Я потер живот. Дрожи не было. Моя «система предупреждения» молчала.
— Нет.
— Но ведь они же неподалеку. Мне кажется, ты говорил, что испытываешь что-то вроде дрожи, когда шершни где-то рядом, разве не так? — Она кивнула в сторону экрана, показывавшего этих стервятников, терпеливо дожидавшихся. Пока корова, то есть мы, наконец, сдохнет. — Тебе ведь даже не обязательно видеть их.
— Нет, не обязательно. Возможно, дело в том, что бункер герметически закрыт.
— Значит, это не какое-то шестое чувство, да? Не телепатия?
— Какая еще телепатия! Конечно, нет. — Мне не удалось скрыть раздражение. Проклятая дрожь. Из-за нее я чувствовал себя уродом. Из-за нее другие считали меня ненормальным. Мне не хотелось говорить об этом. Да и что толку? — Коровы чуют воду в пустыне на расстоянии двадцати миль. Вот и у меня что-то в этом роде. Как все происходит, на сознательном или бессознательном уровне, я не знаю. Просто я чувствую шершней, их феромоны, или гормоны, или
Она смотрит на меня широко раскрытыми глазами, как будто не ожидала такой реакции.
— Извини, Грег. Я думала, что было бы интересно…
— Проверить хочешь, да? Устроить эксперимент?
— Но ты…
— Все, все. — Я попытался успокоиться. — Забудем, ладно?
Молчание затягивалось. Наконец его нарушил Феникс.
— Извините, может быть, сейчас не лучшее время, и мы поговорим позже. Я только подумал, что вы захотите спросить меня о чем-нибудь. — Пауза. — Грег? Вам нехорошо? Болит живот?
— Нет, — сдержанно ответил я. — Все в порядке. У меня ничего не болит.
Снова пауза. Молчание. Они как будто ждали от меня чего-то. Объяснений?
— Ну… ладно. В общем, когда рядом шершень или зараженный, то я это чувствую.
— Но как, Грег? Наши специалисты проводят самые разные тесты, берут на анализ кровь, образцы тканей, но ничего не находят.
О-хо-хо, Фениксу нужна информация. Не знаю почему, но мне стало как-то неспокойно.
— Инстинкт. Это происходит само собой. У меня начинается дрожь. Мышцы как будто скручиваются, больше я ничего не знаю.
И опять молчание. Я понимал, что Феникс переваривает информацию. И это меня тревожило. Я уже не чувствовал себя беглецом, спасающимся от охватившего мир безумия. Я чувствовал себя подопытным зверьком, лабораторной крысой, которую вот-вот разрежут на части и сунут под микроскоп.
Когда я уже решил, что ничего не скажу, Феникс задал следующий вопрос.
— Я не смогу рассказать все, но вам, наверное, хочется узнать, что это за бункер, да? И познакомиться с остальными, верно?
Он сменил тон и заговорил быстро и деловито, как гид, проводящий автобусную экскурсию.
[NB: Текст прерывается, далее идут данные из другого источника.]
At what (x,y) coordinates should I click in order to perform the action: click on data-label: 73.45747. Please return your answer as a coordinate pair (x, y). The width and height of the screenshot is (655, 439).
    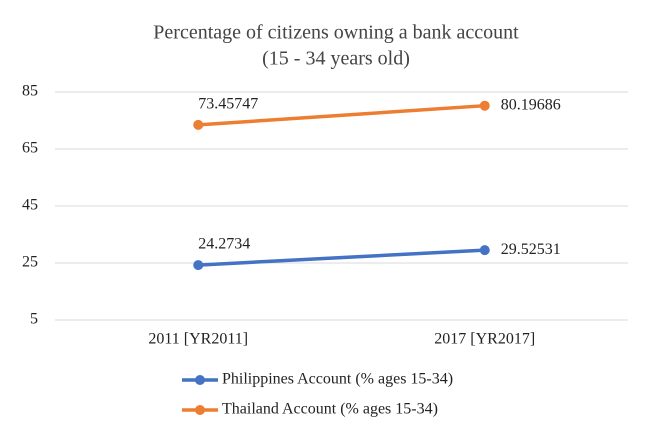
    Looking at the image, I should click on (228, 104).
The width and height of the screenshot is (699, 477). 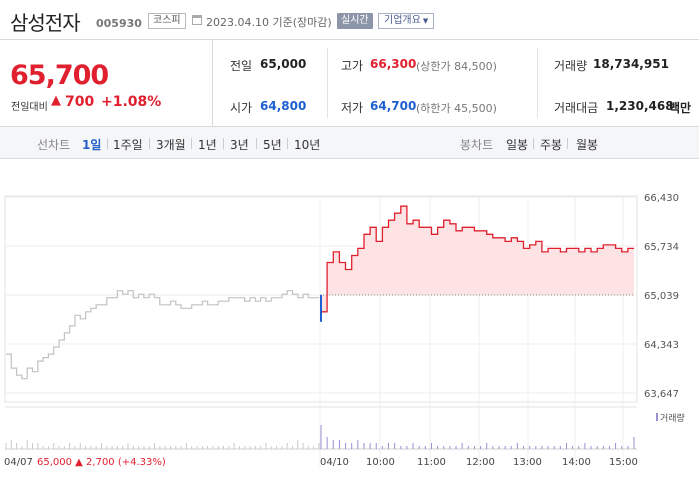 What do you see at coordinates (119, 24) in the screenshot?
I see `stock-code: 005930` at bounding box center [119, 24].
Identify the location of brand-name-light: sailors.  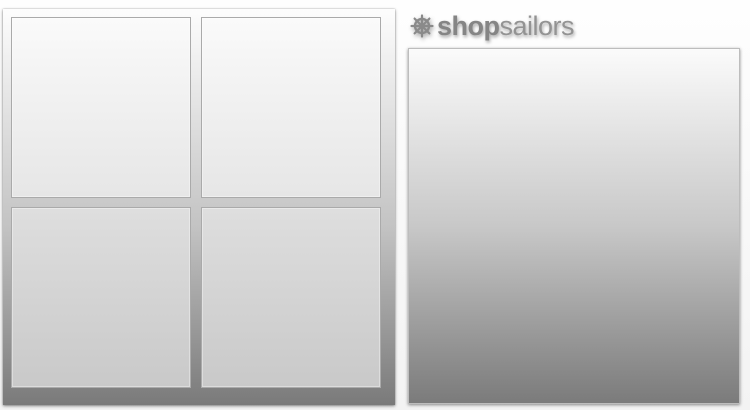
(537, 26).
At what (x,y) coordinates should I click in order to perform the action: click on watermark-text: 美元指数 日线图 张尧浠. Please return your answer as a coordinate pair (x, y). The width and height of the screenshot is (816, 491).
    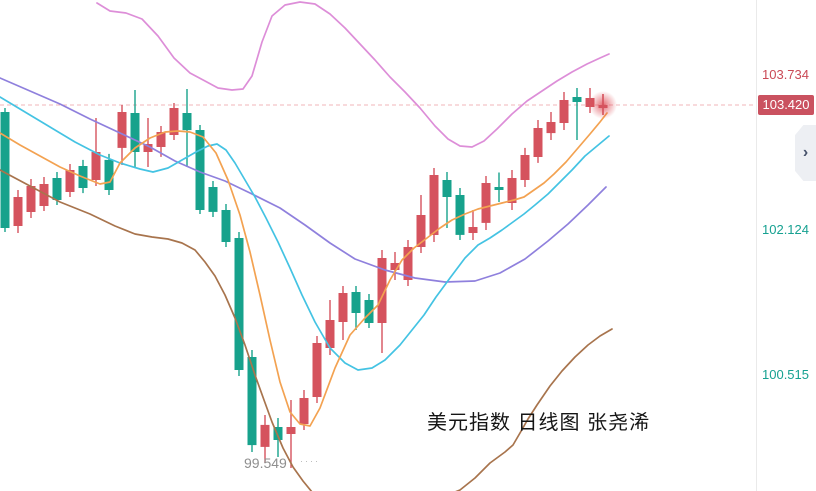
    Looking at the image, I should click on (539, 423).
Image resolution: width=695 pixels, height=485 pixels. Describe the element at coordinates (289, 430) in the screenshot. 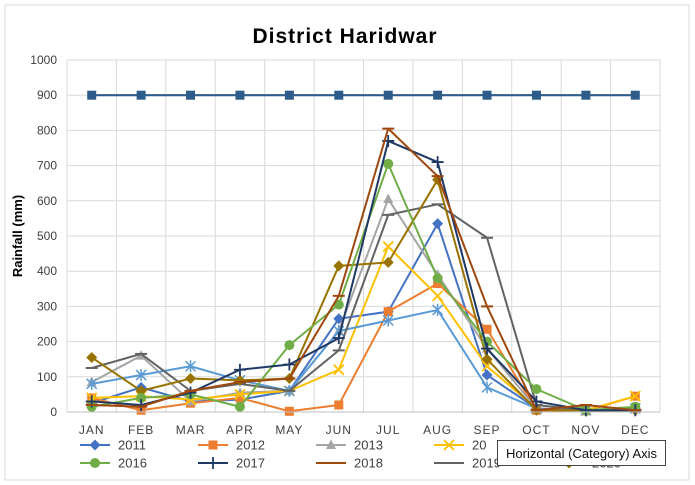

I see `x-tick-label: MAY` at that location.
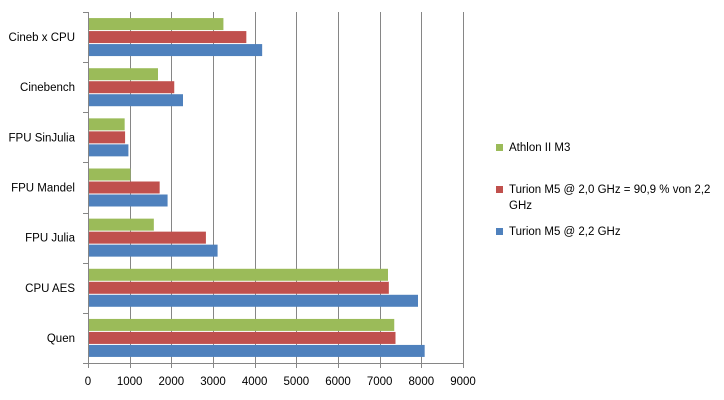 The height and width of the screenshot is (400, 724). Describe the element at coordinates (565, 232) in the screenshot. I see `legend-label: Turion M5 @ 2,2 GHz` at that location.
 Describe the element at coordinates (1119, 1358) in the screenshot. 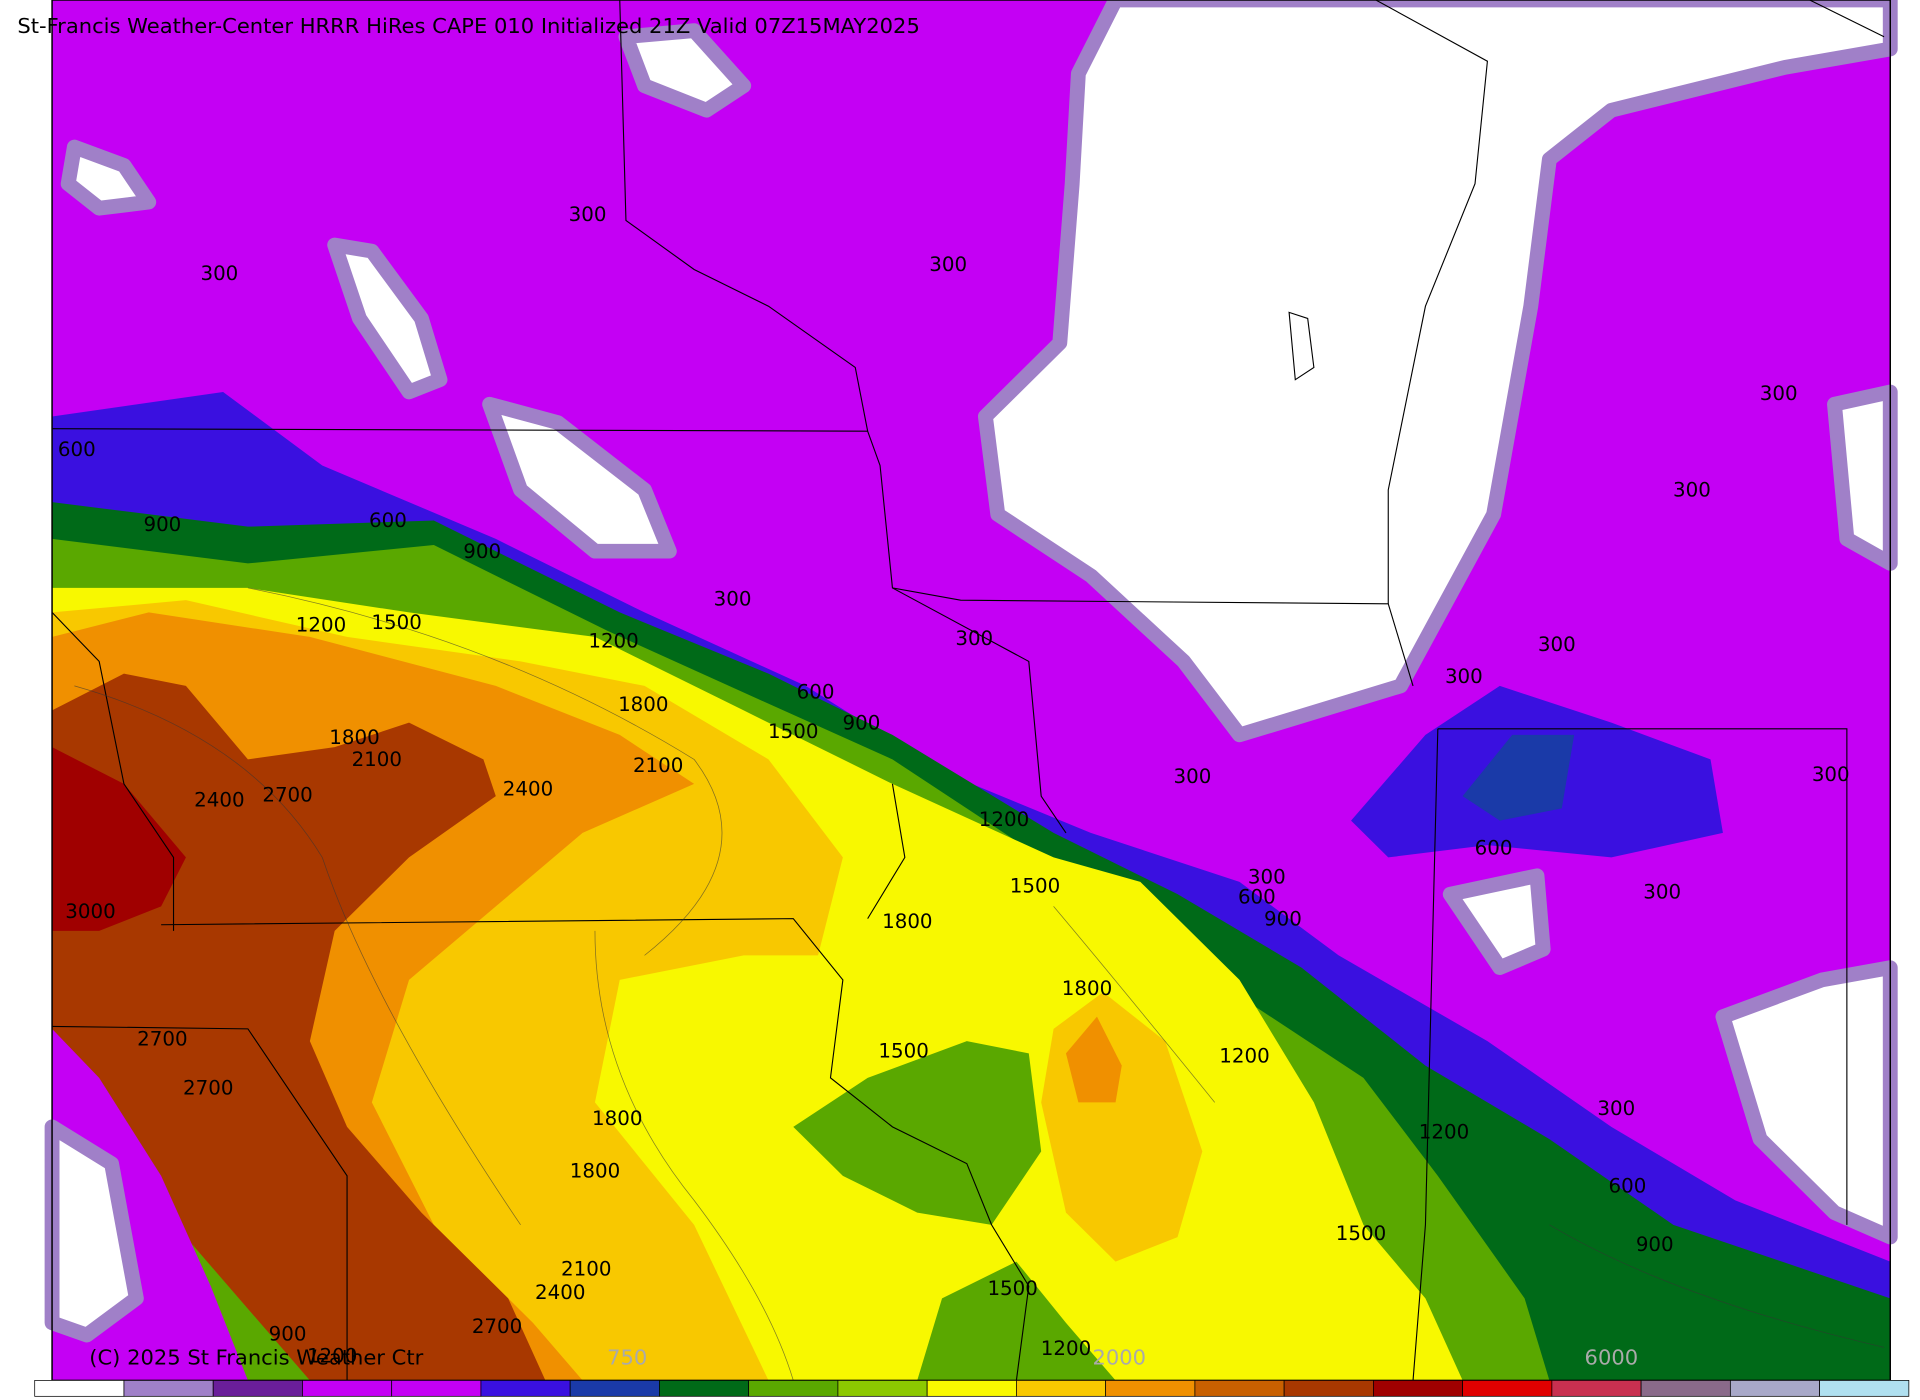

I see `colorbar-label: 2000` at that location.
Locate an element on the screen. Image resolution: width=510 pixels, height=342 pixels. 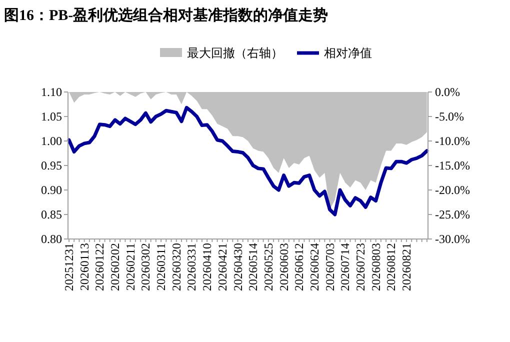
x-tick-label: 20260113 is located at coordinates (84, 267).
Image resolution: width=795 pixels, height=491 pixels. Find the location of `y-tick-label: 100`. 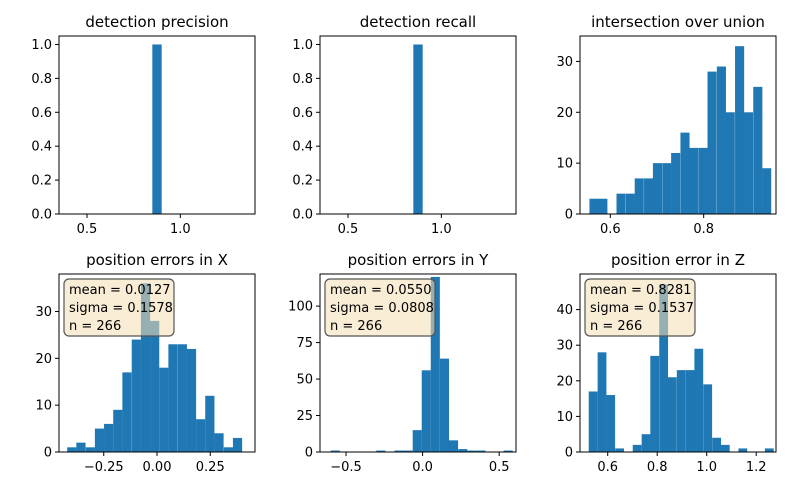

y-tick-label: 100 is located at coordinates (300, 308).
— Бункеры, подобные этому располагаются по всей территории Соединенных Штатов. Они были построены во времена «холодной войны» на случай ядерного нападения или использования биологического оружия. Этим и обусловлена та сложная процедура дезинфекции, через которую пришлось пройти вам. Цель создания бункеров состояла в том, чтобы предоставить беженцам услуги медицинского и административного характера, обеспечить их продовольствием, топливом и тому подобным, если города окажутся уничтоженными. Задача нелегкая, но наша работа направлена на то, чтобы сохранить структуры гражданского и военного управления и попытаться, так сказать, собрать остатки человечества после того, как все уляжется.
— Я думала, что такие убежища строились только под землей, — заметила Микаэла.
— Не все. Мы замаскировались и не являлись мишенью для нанесения ракетного удара — поэтому, кстати, многие убежища и расположены в глухих местах, — так что можем пережить ядерную войну без особого ущерба.
— Феникс, давайте говорить начистоту, — вмешался я. — Когда в прошлом году началось это безумие, а шершни принялись убивать людей и сжигать целые города, что сделала ваша команда? Спряталась в бункере и закрыла двери?